PHI Labeling Process

Introduction

In this report, we outline the methodology used to create a labeled dataset with annotated PHI from clinical notes. Specifically, we describe the process for sampling clinical notes and performing annotations. This process was designed to achieve the following objectives:

Ensuring demographic representation across diverse patient populations
Maintaining consistency in annotation across multiple annotators
Balancing efficiency with quality in the annotation process
Managing the resource-intensive nature of medical text annotation

Figure 1 provides an overview of the labeling process.

Data Sampling Methodology

The data sampling was performed in two steps. First, we conducted a random sampling across the entire set of notes. Then, we applied diversity sampling using a set cover algorithm. The details of these procedures are outlined below.

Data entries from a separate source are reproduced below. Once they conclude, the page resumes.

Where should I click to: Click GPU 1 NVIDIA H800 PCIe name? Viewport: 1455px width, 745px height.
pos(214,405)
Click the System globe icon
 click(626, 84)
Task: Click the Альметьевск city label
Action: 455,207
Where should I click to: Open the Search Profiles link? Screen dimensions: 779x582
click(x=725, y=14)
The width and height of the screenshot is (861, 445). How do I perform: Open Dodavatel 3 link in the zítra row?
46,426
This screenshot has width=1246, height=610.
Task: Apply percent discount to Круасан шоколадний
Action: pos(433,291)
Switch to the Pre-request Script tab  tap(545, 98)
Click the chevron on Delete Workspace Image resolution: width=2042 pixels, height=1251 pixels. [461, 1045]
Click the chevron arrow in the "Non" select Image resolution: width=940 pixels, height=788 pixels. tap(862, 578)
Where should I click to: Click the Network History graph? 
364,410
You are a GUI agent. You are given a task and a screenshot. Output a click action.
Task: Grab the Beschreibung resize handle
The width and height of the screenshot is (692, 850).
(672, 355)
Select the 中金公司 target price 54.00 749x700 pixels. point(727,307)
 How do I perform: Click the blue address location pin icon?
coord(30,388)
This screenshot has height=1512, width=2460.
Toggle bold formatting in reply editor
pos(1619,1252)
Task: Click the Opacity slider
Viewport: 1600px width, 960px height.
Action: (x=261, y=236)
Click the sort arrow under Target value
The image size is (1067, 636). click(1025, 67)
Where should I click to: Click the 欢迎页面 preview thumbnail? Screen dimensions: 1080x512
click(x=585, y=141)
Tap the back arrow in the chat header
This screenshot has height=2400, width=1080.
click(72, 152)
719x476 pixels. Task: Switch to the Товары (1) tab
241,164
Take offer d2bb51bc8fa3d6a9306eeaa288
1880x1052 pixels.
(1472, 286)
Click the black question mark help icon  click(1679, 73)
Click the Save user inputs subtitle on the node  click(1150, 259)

Note Characteristics Analysis

The sampling process incorporates textual characteristics to ensure diversity in content:

Note titles are categorized to represent different types of clinical documentation.
Note length distribution is analyzed using a binning approach:
- Calculation of the median length per note title
- Computation of the median of medians
- Selection of notes between the 25th and 75th percentiles
- Quantization into four distinct bins for balanced representation

Set Cover Algorithm Implementation

To optimize sampling while maintaining representation across all demographic and textual characteristics, we implemented a modified set cover algorithm:

Initial random sampling of 1M notes to create a computationally manageable subset
Application of a set cover algorithm to ensure representation across all defined partitions
Optimization for maximum coverage with minimal redundancy

Annotation Guidelines Development

Guideline Structure

Comprehensive annotation guidelines were developed through an iterative process. These guidelines include:

Clear definitions of annotation targets
Explicit inclusion and exclusion criteria
Representative examples
Decision trees for ambiguous cases
Standard operating procedures for the annotation workflow

The labeling guidelines can be found here.

Guideline Validation

The guidelines underwent multiple validation cycles, including:

Pilot testing with experienced annotators
Refinement based on inter-annotator agreement analysis
Integration of edge cases identified during initial annotation phases

Pre-labeling and Annotation Distribution Process

LLM Pre-Annotation Implementation

The pre-labeling process utilized GPT-4 via Azure’s API (version 2023-05-15), incorporating:

Prompt engineering optimized using the I2B2 dataset
Integration of annotation guidelines into prompt design
Systematic validation of pre-labeled outputs

Annotation Distribution

Notes were assigned following a structured protocol:

Random assignment to ensure unbiased distribution
Dual annotator requirement for each note to enable quality assessment
Tracking system implementation to monitor annotation progress
Regular checkpoints for interim quality assessments

Quality Control Framework

The quality assessment framework employs a bilateral F1 measure approach:

Primary F1 calculation:
- Annotator A’s labels serve as the ground truth against Annotator B’s annotations
- Annotator B’s labels serve as the ground truth against Annotator A’s annotations
- The final F1 score is computed as the arithmetic mean of both directions

Adjudication Process

All clinical notes without 100% agreement across annotated spans undergo an adjudication process. Experienced annotators review and resolve disagreements to ensure annotation quality. Only the notes with 100% agreement or adjudicated notes are used as gold standard.